▶ Data items
======
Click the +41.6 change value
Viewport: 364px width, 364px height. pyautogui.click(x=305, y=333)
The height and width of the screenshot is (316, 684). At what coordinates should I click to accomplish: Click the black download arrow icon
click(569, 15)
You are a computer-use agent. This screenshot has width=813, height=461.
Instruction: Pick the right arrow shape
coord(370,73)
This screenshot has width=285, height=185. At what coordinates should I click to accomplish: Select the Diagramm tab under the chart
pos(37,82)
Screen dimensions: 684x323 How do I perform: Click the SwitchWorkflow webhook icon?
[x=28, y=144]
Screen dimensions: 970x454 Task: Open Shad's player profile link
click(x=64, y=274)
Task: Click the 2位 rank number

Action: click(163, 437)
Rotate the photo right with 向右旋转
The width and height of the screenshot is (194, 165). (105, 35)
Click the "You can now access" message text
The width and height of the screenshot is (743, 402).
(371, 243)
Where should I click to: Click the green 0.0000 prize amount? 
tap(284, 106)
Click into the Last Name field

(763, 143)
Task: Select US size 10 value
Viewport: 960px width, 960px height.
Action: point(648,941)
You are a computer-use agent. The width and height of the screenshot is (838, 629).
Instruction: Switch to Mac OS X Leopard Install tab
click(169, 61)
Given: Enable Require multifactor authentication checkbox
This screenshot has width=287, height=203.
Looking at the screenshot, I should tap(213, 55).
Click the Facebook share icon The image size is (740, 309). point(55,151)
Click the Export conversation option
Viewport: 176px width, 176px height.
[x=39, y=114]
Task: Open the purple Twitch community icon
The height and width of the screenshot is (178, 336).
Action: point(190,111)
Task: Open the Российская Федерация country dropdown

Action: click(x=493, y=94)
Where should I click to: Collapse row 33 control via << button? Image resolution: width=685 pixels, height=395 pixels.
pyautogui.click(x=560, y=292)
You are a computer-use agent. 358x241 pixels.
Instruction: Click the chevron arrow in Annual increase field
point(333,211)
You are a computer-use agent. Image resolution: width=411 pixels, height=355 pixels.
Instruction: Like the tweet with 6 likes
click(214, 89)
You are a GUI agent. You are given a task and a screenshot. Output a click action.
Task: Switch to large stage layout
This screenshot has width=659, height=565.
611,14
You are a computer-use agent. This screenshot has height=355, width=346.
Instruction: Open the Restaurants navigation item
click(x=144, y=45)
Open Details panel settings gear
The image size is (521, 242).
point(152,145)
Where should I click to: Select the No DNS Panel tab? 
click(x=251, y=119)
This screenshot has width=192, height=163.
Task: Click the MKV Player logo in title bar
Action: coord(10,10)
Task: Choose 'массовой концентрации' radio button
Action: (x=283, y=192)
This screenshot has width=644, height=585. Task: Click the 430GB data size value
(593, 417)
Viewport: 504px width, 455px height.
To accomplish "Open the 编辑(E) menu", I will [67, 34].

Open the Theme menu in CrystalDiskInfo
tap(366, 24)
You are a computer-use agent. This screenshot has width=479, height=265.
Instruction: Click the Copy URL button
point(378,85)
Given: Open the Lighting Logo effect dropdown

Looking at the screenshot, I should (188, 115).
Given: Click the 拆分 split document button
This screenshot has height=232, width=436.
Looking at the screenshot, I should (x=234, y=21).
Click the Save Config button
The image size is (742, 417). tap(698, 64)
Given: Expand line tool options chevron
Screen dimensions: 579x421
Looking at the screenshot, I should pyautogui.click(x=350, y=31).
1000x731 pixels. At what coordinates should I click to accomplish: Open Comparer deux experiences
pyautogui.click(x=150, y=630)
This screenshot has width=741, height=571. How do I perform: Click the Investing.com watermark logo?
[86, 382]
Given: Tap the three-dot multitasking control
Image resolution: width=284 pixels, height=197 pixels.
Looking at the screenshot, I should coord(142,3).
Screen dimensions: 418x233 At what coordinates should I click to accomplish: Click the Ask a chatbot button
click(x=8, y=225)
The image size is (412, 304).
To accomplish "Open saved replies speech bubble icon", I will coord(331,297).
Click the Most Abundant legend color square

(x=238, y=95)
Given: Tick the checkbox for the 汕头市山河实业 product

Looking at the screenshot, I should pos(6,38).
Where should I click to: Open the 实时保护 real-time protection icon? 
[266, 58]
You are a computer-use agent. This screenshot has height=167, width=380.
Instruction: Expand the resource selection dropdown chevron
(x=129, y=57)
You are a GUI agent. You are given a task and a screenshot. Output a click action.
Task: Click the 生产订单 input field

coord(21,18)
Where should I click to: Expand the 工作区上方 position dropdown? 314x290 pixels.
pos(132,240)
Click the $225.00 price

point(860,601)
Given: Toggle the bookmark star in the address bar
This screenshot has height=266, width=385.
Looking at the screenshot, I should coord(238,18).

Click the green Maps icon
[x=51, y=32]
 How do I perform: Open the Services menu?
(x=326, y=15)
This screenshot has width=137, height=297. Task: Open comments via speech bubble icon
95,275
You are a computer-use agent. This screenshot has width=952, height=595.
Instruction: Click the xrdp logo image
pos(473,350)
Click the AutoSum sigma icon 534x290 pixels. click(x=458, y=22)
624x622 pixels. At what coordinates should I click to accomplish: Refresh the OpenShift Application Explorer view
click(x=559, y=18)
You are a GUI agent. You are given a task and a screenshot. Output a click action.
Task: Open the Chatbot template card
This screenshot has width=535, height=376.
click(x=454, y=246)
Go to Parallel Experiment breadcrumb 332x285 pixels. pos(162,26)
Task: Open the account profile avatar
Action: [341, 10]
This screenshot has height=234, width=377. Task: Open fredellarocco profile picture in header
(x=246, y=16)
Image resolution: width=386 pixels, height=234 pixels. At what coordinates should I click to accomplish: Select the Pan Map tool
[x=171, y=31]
======
▶ TASK BRIEF
Copy out the range of lines above starting at the line with "Instruction: Click the Copy URL button" and ending at the line with "Given: Toggle the", exactly and including both.

▶ ANSWER TO THE PROBLEM
Instruction: Click the Copy URL button
point(378,85)
Given: Open the Lighting Logo effect dropdown

Looking at the screenshot, I should (188, 115).
Given: Click the 拆分 split document button
This screenshot has height=232, width=436.
Looking at the screenshot, I should (x=234, y=21).
Click the Save Config button
The image size is (742, 417). tap(698, 64)
Given: Expand line tool options chevron
Screen dimensions: 579x421
Looking at the screenshot, I should pyautogui.click(x=350, y=31).
1000x731 pixels. At what coordinates should I click to accomplish: Open Comparer deux experiences
pyautogui.click(x=150, y=630)
This screenshot has width=741, height=571. How do I perform: Click the Investing.com watermark logo?
[86, 382]
Given: Tap the three-dot multitasking control
Image resolution: width=284 pixels, height=197 pixels.
Looking at the screenshot, I should coord(142,3).
Screen dimensions: 418x233 At what coordinates should I click to accomplish: Click the Ask a chatbot button
click(x=8, y=225)
The image size is (412, 304).
To accomplish "Open saved replies speech bubble icon", I will coord(331,297).
Click the Most Abundant legend color square

(x=238, y=95)
Given: Tick the checkbox for the 汕头市山河实业 product

Looking at the screenshot, I should pos(6,38).
Where should I click to: Open the 实时保护 real-time protection icon? 
[266, 58]
You are a computer-use agent. This screenshot has height=167, width=380.
Instruction: Expand the resource selection dropdown chevron
(x=129, y=57)
You are a GUI agent. You are given a task and a screenshot. Output a click action.
Task: Click the 生产订单 input field

coord(21,18)
Where should I click to: Expand the 工作区上方 position dropdown? 314x290 pixels.
pos(132,240)
Click the $225.00 price

point(860,601)
Given: Toggle the bookmark star in the address bar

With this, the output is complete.